If you are charged with an administrative offence, you have been charged with a violation of the law, but your offence is not serious enough to be considered criminal.
example For example, the police may have charged you with speeding or the State Revenue Service may have charged you with minor tax evasion.
Your case will be examined in administrative offences proceedings, which is similar to a criminal proceedings. An administrative offense differs from a criminal offense in that the violation is considered less serious.
Appeal to court
You may be involved in administrative offences proceedings in court where you wish to appeal an administrative penalty. If you disagree with an administrative penalty imposed on you by a state institution, you may appeal this decision in administrative offences proceedings.
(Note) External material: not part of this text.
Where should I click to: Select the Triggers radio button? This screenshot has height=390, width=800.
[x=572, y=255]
To do this, you must follow the regular complaints procedure first.
Right to a fair trial
The fundamental rights and guarantees you have in administrative offences proceedings are called the right to a fair trial.
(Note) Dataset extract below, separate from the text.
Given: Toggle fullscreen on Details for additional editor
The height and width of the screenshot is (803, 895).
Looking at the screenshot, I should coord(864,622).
There are a number of essential fair trial guarantees that apply to administrative offences proceedings in the same way as they do to a criminal trial. These guarantees include the equality of both parties to the case (you and the state institution), the right to a defence and the right to submit evidence. However, some guarantees may be applied less strictly than in a criminal case. The standard applicable to each case will depend on the gravity of the offence and the penalty that can be imposed.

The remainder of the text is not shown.